The road we traveled was parallel to the main road, and it was easily within sight below us. From our vantage point, we watched two jeeps and two large armored vehicles barrel down the main road, eventually arriving at the tank and armored personnel vehicle blocking the main road. The only other traffic was an ambulance, lights flashing, waiting to be permitted to pass. Meanwhile, we were part of a steady flow of traffic heading into Jenin, well within sight of all the activity below. In short, anyone who wanted to leave or enter could, just as long as they didn't travel the main road. Being frustrated by such arbitrariness is par for the course.

Jenin itself looks terrible. It's like pastoral visits to the terminally ill - each time you go, the condition is worse, and you're prepared not to be shocked by what you see. Marthame arrived at the cellphone company, where he clearly wasn't the only one anxious to pay. The banks were far worse - hundreds of people inside, hundreds outside, all trying to get money before the reimposition of the siege. Our friends with whom we stayed in Jenin have temporarily relocated to Zababdeh, and Marthame saw the father who was frantically trying to gather some of their possessions (especially the kids' winter clothes) to bring back to Zababdeh. The trip out of Jenin was much easier, passing through the hills by Suweitat and Haddad, traveling the old military bypass road until we arrived.

The stalled Zababdeh housing project.

The view from Zababdeh’s stalled housing project.

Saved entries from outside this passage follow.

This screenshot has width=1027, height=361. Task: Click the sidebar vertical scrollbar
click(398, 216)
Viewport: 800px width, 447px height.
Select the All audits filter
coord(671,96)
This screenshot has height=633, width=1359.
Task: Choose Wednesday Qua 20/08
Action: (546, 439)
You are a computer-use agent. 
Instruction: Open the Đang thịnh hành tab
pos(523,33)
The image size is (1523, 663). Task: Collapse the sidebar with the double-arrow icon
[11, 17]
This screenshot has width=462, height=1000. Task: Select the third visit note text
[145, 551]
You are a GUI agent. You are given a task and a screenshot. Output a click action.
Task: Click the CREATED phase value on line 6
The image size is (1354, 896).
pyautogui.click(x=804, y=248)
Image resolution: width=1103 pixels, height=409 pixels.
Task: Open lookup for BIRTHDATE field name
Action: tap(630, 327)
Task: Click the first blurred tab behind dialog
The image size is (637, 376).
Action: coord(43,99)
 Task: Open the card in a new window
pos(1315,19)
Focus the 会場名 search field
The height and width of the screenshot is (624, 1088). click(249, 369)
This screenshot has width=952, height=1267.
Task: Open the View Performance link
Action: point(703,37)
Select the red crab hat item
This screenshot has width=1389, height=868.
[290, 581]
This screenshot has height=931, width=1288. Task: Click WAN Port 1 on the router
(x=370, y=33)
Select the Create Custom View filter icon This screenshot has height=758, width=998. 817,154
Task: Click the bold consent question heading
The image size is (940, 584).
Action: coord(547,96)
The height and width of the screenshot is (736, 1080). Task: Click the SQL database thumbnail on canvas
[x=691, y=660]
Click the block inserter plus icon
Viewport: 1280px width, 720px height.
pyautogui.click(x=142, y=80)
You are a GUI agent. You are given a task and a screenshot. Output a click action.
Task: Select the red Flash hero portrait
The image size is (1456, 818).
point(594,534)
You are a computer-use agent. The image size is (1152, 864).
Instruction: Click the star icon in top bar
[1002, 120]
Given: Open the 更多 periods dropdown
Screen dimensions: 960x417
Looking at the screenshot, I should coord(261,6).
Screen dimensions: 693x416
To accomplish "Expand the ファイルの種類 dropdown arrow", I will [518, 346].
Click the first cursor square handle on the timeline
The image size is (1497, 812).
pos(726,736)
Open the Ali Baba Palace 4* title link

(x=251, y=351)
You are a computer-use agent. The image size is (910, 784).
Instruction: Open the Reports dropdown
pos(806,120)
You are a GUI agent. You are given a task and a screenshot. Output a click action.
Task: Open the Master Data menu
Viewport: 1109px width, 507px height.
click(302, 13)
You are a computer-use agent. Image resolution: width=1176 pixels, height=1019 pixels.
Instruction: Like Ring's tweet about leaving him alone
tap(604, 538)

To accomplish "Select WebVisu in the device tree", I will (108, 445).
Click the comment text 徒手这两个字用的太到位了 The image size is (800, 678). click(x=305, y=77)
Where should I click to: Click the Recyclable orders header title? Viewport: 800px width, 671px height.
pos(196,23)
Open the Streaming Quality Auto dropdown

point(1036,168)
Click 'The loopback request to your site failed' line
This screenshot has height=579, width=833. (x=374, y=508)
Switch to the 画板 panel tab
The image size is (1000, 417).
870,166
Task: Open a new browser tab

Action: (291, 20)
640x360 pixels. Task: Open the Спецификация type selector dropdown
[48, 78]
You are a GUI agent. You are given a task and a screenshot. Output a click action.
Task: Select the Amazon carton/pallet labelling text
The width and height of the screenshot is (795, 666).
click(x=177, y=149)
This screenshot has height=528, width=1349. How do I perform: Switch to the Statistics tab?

In the afternoon, Marthame went to survey Zababdeh's housing project. In 1994, around forty families contracted together. These are popular projects given the economy, the price of land, the central importance housing plays in Palestinian culture, and the drain on Christians from the "Holy Land", so the families chipped in to by fourteen dunums of land on the outskirts of town. Each month they were each putting in money, but now that plan - and, consequently, the work - has stopped. The skeletons of two buildings are the legacy, hoping for better times so they can continue. The plan is to have fourteen buildings for eighty-four families, including a shopping center and a kindergarten. The Latin Church has purchased ten dunums adjacent to the land, and is hoping to build a church there. People are joking and calling it Zababdeh Illit (after Nazareth Illit, the new, largely Jewish neighborhood overlooking Arab Nazareth). One of their number is going to Canada to visit family and will try and solicit funds from foundations there, and Fr. Aktham has asked Marthame to help them with their presentation - English language, in particular, and using photos. It's the most beautiful view of Zababdeh either of us has seen.

Triplets!

Elizabeth, meanwhile, joined the female teachers for a visit to a colleague who has become a new mother. Such visits are customary - upon moving into a new home, having a new child, etc. The triplets dressed in orange eating parsimmon were the hit of the party.